_Exercise objective_
If pictures appear, leave them out, and return exactly the lines from the one holding "Where should I" through the last line of the listing below.
Provided data below:
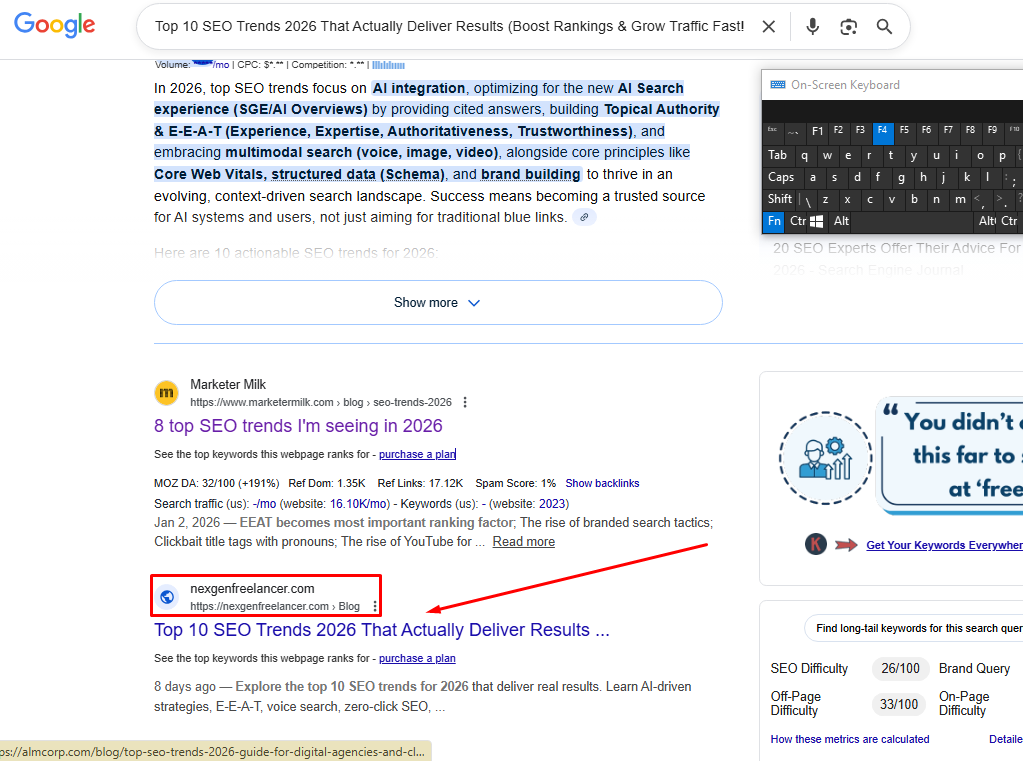
Task: Click the link icon after the AI overview text
Action: click(x=585, y=217)
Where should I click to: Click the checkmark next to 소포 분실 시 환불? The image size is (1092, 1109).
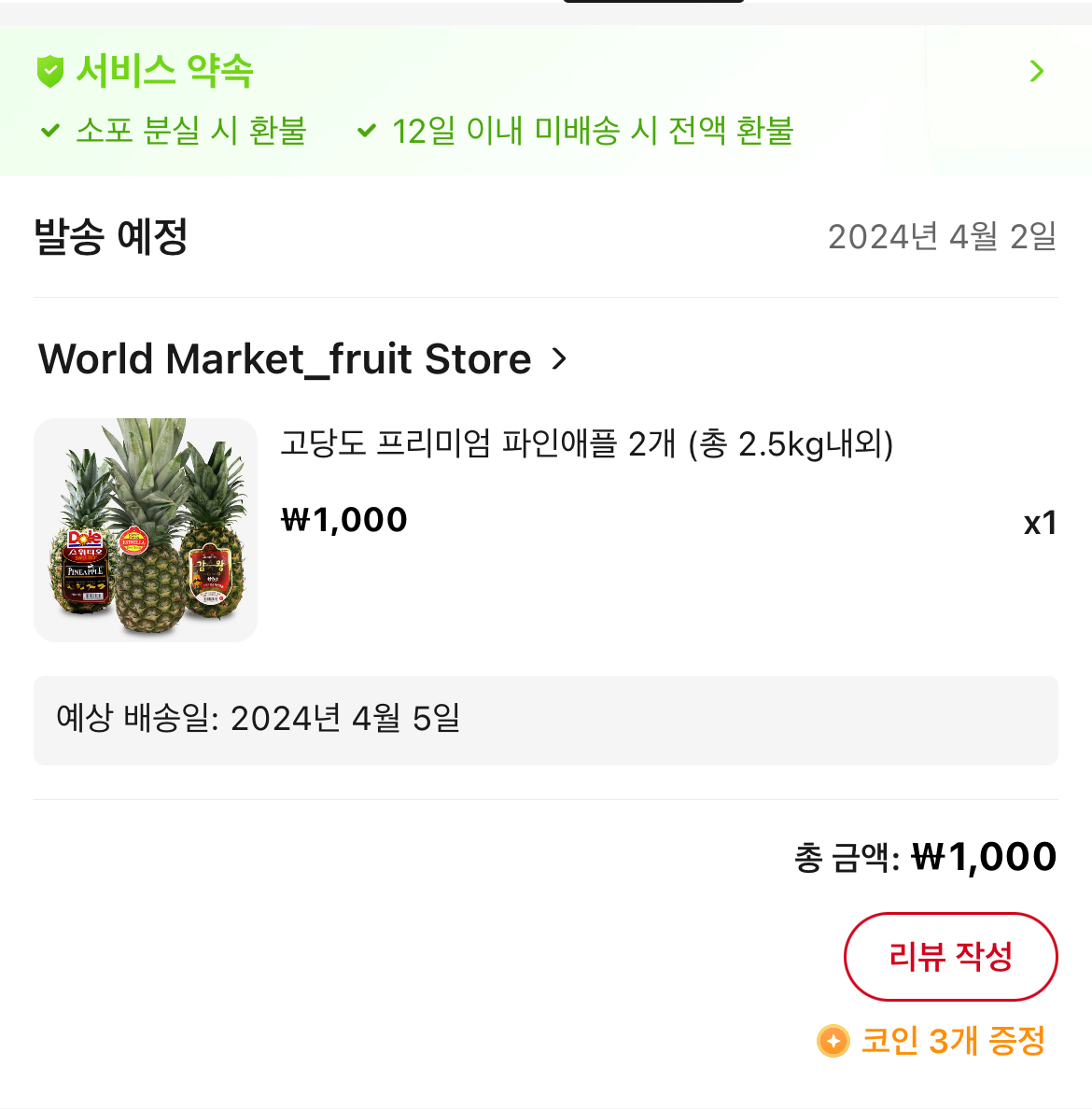point(50,131)
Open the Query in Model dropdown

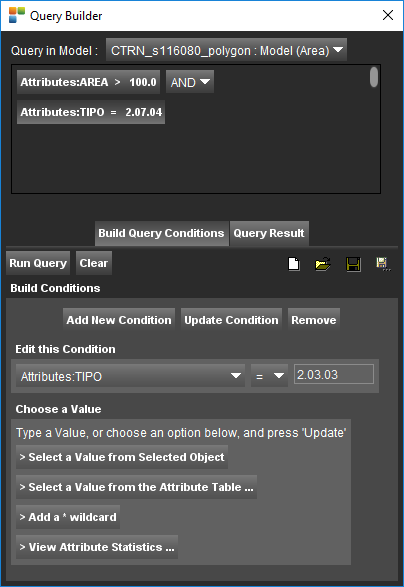click(x=227, y=50)
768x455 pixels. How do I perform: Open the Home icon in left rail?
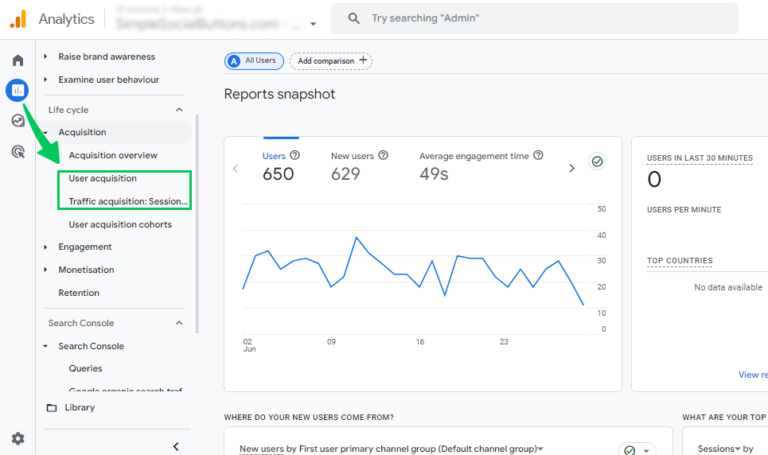coord(17,61)

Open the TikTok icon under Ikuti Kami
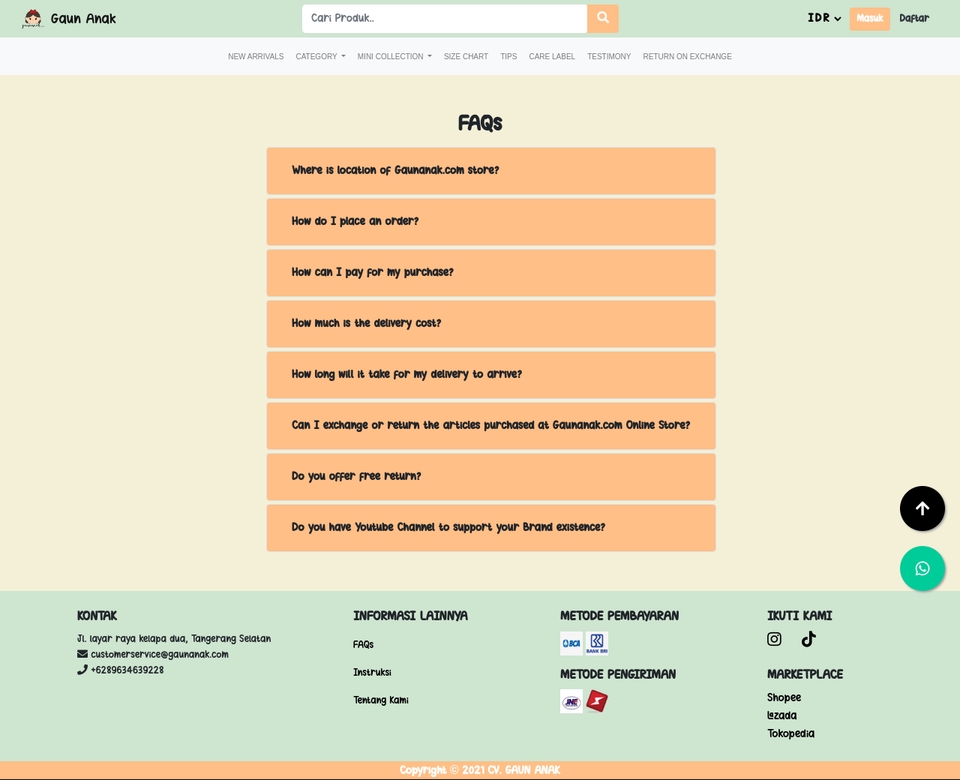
End of Provided data.
_Solution for this problem_
Where should I click to: Click the checkmark next to 소포 분실 시 환불? The image size is (1092, 1109).
point(50,131)
Open the Query in Model dropdown

click(x=227, y=50)
768x455 pixels. How do I perform: Open the Home icon in left rail?
coord(17,61)

Open the TikTok icon under Ikuti Kami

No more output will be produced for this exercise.